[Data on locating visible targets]
· · · ·

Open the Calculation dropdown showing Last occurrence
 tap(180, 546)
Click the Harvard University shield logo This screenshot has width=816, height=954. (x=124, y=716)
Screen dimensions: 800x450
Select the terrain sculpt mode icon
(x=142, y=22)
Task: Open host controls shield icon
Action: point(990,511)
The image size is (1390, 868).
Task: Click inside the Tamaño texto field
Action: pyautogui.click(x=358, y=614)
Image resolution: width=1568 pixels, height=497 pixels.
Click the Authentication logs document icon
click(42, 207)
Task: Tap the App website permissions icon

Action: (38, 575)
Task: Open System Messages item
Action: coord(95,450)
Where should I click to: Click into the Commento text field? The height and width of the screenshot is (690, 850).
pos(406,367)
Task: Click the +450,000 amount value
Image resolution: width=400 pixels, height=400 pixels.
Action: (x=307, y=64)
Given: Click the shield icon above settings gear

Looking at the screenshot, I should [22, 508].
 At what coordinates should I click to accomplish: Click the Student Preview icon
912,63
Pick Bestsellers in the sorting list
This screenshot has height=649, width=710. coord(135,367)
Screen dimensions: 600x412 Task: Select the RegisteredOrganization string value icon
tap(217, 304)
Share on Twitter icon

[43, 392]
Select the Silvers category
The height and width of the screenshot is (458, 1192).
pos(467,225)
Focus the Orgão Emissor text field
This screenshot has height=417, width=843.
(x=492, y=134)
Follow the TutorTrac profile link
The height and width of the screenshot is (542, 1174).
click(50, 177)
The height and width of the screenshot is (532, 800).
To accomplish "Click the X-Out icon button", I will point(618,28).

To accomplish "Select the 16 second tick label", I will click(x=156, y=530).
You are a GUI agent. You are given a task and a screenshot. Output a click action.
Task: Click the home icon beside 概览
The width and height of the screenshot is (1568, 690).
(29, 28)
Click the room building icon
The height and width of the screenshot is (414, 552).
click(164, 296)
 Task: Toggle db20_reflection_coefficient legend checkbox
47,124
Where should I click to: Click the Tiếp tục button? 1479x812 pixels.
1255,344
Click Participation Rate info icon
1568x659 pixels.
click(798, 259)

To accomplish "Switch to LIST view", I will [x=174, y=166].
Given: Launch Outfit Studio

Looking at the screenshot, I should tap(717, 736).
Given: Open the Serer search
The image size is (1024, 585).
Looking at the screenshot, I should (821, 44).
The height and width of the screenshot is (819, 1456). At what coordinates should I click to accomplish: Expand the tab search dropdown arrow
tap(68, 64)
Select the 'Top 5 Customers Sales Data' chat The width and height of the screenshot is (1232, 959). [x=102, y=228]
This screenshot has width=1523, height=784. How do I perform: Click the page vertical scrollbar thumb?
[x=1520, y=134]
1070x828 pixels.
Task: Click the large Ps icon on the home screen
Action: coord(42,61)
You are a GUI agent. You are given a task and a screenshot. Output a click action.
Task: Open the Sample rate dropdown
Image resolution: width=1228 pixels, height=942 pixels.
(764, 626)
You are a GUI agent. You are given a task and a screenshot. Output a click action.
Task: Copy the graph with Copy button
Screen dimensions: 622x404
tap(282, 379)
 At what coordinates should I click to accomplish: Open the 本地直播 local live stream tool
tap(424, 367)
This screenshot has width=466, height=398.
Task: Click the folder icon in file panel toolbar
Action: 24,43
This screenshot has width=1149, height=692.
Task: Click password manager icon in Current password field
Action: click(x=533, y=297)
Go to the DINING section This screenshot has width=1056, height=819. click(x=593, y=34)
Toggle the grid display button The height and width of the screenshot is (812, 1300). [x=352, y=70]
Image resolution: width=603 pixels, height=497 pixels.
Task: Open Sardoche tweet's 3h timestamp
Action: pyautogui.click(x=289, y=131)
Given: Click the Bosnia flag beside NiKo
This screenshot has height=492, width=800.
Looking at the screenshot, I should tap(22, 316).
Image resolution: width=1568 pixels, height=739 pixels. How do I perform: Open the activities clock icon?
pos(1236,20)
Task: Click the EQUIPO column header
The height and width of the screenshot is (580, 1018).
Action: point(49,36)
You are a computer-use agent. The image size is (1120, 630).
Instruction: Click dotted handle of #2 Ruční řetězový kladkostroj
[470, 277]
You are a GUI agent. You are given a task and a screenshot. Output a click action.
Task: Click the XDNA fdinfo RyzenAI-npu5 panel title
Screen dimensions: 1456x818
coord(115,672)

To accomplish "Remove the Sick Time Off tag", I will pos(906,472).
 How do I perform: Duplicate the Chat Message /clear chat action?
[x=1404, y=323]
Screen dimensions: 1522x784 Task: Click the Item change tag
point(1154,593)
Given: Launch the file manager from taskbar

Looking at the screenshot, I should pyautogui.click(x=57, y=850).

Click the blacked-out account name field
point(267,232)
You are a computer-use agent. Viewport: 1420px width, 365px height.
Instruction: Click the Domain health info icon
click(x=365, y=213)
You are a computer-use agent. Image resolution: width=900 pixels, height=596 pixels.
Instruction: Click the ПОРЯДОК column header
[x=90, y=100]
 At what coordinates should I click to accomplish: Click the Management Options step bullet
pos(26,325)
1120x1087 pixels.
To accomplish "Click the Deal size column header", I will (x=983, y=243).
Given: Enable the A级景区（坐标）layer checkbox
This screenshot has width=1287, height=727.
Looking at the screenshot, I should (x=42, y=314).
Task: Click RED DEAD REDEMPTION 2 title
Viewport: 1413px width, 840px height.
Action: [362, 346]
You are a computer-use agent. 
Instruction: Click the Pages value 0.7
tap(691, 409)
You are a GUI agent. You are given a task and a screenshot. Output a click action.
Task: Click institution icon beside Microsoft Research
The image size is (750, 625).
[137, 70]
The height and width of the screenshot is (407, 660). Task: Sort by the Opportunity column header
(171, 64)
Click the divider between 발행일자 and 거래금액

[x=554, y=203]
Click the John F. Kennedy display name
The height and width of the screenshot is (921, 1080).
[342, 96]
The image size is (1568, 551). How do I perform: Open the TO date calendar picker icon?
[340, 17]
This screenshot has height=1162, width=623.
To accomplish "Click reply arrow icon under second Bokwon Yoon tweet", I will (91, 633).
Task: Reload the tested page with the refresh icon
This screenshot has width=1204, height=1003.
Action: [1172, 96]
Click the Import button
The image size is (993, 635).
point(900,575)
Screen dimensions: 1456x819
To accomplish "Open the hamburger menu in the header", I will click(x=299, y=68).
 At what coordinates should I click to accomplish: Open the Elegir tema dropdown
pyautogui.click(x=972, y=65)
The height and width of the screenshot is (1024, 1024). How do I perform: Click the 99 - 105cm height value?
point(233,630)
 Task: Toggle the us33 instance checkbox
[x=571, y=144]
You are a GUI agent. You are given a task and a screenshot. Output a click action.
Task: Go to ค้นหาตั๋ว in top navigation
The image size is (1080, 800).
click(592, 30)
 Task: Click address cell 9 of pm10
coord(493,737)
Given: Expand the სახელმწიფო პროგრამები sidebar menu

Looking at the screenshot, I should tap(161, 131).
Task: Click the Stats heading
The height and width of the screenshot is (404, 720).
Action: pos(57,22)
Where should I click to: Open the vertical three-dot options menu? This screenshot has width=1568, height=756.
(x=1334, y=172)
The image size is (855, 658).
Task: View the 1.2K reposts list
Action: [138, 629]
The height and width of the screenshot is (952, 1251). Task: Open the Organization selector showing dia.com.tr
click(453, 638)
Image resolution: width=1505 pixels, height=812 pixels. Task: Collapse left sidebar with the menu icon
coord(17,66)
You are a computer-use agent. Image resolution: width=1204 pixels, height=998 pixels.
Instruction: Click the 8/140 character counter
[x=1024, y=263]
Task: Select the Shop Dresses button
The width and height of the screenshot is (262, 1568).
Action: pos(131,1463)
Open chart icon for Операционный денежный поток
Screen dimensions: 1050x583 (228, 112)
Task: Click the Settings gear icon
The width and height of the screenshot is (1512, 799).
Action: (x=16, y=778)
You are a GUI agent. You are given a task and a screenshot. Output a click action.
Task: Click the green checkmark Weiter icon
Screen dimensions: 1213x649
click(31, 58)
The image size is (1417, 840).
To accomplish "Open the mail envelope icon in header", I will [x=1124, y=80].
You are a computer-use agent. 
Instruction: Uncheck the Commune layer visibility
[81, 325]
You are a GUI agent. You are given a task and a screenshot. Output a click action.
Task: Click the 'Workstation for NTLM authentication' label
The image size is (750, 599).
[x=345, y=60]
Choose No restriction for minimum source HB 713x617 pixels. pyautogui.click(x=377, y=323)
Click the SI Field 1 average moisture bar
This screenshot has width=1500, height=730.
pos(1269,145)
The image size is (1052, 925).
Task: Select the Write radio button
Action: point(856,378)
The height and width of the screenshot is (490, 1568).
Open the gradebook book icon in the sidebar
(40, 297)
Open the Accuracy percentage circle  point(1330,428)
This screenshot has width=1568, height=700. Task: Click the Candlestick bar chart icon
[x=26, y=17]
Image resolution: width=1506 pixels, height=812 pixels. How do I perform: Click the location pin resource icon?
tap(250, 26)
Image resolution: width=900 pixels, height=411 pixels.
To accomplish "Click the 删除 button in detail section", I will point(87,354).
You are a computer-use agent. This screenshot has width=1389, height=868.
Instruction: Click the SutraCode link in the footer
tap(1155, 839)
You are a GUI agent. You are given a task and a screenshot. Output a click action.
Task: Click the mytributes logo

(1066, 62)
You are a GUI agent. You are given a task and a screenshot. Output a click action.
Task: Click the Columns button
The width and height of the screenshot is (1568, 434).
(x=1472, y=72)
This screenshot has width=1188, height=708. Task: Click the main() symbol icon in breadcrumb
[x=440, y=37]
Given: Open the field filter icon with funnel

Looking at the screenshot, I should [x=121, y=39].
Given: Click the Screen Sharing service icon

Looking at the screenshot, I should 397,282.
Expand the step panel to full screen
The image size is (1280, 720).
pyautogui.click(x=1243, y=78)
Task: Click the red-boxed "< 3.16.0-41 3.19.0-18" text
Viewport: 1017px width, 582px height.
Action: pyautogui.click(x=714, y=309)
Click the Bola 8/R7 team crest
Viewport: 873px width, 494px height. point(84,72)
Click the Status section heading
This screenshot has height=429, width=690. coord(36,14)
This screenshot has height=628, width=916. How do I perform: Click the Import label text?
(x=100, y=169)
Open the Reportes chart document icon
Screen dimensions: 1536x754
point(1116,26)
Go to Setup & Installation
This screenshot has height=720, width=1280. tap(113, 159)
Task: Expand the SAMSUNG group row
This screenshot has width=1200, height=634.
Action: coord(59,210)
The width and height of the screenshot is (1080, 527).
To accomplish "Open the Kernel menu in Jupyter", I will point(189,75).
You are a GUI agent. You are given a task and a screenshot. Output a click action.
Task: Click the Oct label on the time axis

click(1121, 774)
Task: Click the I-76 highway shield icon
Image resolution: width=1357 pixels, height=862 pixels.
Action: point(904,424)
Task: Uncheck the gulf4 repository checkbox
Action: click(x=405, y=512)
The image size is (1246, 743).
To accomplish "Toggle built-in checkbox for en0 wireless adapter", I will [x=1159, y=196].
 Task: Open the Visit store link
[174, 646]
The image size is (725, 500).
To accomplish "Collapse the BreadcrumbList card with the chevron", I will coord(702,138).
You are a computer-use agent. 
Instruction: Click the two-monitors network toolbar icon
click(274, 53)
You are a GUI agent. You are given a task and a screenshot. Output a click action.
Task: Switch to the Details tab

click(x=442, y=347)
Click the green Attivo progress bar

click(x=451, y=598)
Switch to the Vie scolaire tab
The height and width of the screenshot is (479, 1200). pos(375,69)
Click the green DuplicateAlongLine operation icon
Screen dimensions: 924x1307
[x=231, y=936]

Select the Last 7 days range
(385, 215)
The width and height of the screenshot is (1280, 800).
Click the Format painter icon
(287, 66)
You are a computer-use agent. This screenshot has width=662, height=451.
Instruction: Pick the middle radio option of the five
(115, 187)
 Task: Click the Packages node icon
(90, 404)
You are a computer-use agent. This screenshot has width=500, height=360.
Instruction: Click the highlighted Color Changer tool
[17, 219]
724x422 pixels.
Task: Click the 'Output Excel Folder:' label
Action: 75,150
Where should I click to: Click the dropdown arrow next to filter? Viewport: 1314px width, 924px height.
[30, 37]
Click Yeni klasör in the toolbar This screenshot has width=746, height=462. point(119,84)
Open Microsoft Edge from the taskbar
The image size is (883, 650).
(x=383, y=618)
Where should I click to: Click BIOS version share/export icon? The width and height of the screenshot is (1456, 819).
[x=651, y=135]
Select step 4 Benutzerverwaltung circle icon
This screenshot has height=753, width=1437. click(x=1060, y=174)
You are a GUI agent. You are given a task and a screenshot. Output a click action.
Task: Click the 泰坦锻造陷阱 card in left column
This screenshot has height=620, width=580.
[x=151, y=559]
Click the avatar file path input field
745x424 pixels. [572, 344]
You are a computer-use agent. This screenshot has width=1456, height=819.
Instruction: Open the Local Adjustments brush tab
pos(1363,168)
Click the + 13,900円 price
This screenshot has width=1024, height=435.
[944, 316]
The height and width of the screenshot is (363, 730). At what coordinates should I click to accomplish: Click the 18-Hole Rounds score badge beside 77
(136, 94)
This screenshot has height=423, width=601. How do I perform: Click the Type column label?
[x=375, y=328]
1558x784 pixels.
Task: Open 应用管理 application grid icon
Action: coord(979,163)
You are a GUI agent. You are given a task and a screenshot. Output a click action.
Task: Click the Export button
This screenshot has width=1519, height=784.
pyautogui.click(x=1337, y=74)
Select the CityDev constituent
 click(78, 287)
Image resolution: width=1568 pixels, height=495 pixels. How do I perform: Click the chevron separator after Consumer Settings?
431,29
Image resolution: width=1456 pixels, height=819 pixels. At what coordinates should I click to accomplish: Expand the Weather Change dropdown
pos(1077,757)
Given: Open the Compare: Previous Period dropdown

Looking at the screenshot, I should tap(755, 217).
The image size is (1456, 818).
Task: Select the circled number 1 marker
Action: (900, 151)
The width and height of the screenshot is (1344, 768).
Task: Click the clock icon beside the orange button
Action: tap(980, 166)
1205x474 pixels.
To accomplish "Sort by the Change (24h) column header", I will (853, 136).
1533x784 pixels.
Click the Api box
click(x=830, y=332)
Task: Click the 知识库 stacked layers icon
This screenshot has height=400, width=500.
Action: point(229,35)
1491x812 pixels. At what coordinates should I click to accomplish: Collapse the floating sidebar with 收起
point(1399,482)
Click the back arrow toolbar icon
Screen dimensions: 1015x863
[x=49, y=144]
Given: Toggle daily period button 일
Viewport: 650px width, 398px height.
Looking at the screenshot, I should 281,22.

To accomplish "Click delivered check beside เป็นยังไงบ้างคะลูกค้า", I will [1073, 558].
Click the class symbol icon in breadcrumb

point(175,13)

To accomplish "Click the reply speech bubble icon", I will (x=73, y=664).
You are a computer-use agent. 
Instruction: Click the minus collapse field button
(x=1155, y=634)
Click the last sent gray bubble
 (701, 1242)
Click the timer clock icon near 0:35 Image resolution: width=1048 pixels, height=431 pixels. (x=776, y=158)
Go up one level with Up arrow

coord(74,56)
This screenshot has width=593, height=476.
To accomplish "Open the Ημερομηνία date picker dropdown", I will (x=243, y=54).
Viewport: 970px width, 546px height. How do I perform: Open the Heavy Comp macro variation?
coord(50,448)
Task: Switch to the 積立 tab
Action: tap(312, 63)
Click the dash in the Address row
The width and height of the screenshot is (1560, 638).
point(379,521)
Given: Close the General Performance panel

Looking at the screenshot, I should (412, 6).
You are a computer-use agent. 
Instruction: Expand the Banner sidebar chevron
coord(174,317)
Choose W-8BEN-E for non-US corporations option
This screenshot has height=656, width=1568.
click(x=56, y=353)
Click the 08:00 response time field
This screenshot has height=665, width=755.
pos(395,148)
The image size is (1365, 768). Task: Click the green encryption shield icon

· · · ·

What this task involves:
Rewrite the records from their start through the line containing "This screenshot has height=649, width=710.", replacing "dropdown" with "menu". Leave everything else unchanged.

Written reply:
Open the Calculation menu showing Last occurrence
 tap(180, 546)
Click the Harvard University shield logo This screenshot has width=816, height=954. (x=124, y=716)
Screen dimensions: 800x450
Select the terrain sculpt mode icon
(x=142, y=22)
Task: Open host controls shield icon
Action: point(990,511)
The image size is (1390, 868).
Task: Click inside the Tamaño texto field
Action: pyautogui.click(x=358, y=614)
Image resolution: width=1568 pixels, height=497 pixels.
Click the Authentication logs document icon
click(42, 207)
Task: Tap the App website permissions icon

Action: (38, 575)
Task: Open System Messages item
Action: coord(95,450)
Where should I click to: Click into the Commento text field? The height and width of the screenshot is (690, 850).
pos(406,367)
Task: Click the +450,000 amount value
Image resolution: width=400 pixels, height=400 pixels.
Action: (x=307, y=64)
Given: Click the shield icon above settings gear

Looking at the screenshot, I should [22, 508].
 At what coordinates should I click to accomplish: Click the Student Preview icon
912,63
Pick Bestsellers in the sorting list
This screenshot has height=649, width=710. coord(135,367)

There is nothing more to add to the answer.